(Stored records)
==================================================

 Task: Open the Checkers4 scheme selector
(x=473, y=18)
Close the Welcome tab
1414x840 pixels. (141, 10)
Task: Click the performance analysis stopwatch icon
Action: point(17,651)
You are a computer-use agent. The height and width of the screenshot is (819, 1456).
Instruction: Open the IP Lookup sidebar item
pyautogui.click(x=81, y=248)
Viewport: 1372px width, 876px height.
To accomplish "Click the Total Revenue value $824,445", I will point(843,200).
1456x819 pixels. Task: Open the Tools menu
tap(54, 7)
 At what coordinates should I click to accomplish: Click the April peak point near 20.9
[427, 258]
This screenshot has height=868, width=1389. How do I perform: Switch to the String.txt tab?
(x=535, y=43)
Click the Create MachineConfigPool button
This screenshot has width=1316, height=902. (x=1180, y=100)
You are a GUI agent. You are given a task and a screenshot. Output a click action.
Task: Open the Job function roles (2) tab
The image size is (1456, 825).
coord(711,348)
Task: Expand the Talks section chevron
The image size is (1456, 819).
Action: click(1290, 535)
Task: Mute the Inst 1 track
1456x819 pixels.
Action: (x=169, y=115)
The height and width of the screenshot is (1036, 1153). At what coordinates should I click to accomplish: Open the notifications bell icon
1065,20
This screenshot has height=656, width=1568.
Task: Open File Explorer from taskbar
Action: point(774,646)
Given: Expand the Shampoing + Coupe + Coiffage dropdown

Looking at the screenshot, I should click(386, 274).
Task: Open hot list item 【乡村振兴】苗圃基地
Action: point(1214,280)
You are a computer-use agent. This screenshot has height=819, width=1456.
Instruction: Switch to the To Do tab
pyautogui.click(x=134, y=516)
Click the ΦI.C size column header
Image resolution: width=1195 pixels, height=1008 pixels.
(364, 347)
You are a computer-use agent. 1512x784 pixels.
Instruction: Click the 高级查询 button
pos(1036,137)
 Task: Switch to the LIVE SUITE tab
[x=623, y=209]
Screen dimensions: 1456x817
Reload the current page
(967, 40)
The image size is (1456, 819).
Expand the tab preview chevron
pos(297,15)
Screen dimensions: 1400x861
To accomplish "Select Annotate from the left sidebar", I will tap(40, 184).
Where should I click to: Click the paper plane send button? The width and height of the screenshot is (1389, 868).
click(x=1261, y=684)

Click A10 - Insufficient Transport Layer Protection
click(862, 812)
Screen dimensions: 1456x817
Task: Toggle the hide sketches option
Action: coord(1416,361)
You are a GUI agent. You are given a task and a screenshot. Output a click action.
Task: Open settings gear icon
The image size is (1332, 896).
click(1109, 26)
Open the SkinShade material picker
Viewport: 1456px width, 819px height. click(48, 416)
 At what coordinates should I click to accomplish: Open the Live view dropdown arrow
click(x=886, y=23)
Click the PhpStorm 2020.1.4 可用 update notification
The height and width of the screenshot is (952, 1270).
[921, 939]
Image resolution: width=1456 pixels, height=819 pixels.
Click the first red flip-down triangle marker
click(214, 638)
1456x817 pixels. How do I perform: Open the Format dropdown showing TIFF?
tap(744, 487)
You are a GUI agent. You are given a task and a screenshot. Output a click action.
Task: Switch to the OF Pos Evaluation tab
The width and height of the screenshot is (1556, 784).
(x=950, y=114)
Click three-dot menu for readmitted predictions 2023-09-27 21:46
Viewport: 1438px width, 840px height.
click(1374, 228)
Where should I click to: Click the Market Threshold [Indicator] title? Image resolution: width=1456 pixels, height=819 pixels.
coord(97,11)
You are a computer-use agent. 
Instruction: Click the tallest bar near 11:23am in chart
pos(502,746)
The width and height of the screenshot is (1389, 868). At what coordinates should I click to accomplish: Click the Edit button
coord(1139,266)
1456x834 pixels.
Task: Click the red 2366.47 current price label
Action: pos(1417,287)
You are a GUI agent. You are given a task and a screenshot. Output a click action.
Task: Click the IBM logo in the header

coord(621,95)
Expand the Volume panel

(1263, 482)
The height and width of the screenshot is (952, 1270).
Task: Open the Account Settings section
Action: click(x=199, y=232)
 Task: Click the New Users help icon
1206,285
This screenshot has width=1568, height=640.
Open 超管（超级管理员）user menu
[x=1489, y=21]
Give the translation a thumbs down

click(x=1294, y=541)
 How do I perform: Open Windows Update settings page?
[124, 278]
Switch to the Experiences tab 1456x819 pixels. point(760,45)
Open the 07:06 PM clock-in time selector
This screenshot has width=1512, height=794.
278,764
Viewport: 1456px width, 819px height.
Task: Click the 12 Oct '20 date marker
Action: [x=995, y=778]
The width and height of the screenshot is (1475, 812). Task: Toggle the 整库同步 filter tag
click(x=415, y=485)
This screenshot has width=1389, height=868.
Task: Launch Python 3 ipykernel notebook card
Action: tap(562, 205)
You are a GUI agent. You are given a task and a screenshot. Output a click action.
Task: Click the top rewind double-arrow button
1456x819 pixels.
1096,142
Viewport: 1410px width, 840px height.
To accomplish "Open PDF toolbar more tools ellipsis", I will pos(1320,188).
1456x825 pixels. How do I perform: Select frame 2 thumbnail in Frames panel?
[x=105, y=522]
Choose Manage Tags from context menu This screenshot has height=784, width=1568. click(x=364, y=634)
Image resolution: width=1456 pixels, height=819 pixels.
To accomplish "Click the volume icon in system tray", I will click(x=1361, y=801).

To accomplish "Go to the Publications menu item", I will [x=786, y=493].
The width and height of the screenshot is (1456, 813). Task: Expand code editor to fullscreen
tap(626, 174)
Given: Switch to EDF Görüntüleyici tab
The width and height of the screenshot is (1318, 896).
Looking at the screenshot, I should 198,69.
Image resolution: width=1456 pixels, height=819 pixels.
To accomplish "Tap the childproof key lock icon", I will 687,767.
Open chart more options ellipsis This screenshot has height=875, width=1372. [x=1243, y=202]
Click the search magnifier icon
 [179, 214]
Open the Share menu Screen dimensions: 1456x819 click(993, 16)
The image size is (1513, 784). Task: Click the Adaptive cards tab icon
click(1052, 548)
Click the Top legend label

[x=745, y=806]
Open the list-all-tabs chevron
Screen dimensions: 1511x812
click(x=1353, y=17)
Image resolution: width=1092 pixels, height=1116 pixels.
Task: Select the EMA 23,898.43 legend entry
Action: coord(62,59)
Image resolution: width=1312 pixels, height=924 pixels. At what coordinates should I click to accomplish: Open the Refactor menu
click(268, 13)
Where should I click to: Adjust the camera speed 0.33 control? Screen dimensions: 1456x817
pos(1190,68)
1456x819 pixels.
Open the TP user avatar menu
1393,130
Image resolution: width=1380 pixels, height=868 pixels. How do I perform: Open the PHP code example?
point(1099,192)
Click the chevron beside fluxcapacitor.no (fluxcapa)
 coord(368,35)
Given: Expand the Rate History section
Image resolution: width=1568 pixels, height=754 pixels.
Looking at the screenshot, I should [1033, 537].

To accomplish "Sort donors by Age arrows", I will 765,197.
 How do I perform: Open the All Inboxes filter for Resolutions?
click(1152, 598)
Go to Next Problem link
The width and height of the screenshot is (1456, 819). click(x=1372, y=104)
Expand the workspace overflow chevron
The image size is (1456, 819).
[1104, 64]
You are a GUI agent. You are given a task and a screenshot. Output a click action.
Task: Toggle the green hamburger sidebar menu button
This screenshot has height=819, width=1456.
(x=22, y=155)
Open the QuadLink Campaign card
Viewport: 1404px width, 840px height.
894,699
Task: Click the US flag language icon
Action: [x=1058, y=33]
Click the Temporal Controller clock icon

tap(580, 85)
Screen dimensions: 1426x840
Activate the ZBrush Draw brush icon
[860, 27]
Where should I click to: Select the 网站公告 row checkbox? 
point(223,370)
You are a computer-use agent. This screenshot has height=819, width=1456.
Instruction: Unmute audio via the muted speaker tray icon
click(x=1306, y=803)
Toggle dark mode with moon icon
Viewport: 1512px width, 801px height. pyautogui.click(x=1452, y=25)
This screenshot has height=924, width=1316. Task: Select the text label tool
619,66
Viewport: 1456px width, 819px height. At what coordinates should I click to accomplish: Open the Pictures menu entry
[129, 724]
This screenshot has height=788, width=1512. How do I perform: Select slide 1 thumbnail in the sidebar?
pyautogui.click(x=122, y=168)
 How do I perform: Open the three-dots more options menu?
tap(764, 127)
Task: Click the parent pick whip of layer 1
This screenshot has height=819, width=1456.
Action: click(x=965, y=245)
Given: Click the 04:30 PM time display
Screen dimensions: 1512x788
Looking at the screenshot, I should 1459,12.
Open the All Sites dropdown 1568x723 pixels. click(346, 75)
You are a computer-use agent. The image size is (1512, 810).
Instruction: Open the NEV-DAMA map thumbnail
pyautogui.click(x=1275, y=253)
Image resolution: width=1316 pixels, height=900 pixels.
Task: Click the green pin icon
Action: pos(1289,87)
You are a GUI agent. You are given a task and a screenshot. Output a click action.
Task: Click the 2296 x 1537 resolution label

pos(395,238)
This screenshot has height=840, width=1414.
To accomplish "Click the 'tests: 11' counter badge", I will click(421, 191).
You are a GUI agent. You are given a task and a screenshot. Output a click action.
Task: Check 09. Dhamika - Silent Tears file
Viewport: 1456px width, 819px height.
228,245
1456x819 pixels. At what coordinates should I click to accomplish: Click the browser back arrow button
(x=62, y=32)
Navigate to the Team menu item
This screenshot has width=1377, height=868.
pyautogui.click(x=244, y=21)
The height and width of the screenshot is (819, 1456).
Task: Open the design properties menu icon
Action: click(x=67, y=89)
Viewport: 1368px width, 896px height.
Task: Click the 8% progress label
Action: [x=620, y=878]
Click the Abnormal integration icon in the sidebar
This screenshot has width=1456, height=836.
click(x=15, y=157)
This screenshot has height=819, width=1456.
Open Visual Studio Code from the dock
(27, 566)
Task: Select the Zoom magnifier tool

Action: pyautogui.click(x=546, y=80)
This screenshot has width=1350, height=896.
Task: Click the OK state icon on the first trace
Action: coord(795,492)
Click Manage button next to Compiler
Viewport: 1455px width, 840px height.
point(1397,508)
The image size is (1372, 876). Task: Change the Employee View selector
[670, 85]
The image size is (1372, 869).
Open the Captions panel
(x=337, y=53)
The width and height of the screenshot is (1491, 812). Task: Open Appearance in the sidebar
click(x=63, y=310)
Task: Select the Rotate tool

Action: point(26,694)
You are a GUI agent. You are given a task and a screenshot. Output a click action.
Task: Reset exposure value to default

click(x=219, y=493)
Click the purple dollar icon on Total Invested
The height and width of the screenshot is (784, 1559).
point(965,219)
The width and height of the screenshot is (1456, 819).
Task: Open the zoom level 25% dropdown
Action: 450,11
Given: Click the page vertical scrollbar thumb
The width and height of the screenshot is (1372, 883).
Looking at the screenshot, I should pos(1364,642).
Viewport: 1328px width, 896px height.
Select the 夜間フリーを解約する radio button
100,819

==================================================

-- What is being asked --
When a line above includes the word "Manage", please list that line.

-- Task answer --
Choose Manage Tags from context menu This screenshot has height=784, width=1568. click(x=364, y=634)
Click Manage button next to Compiler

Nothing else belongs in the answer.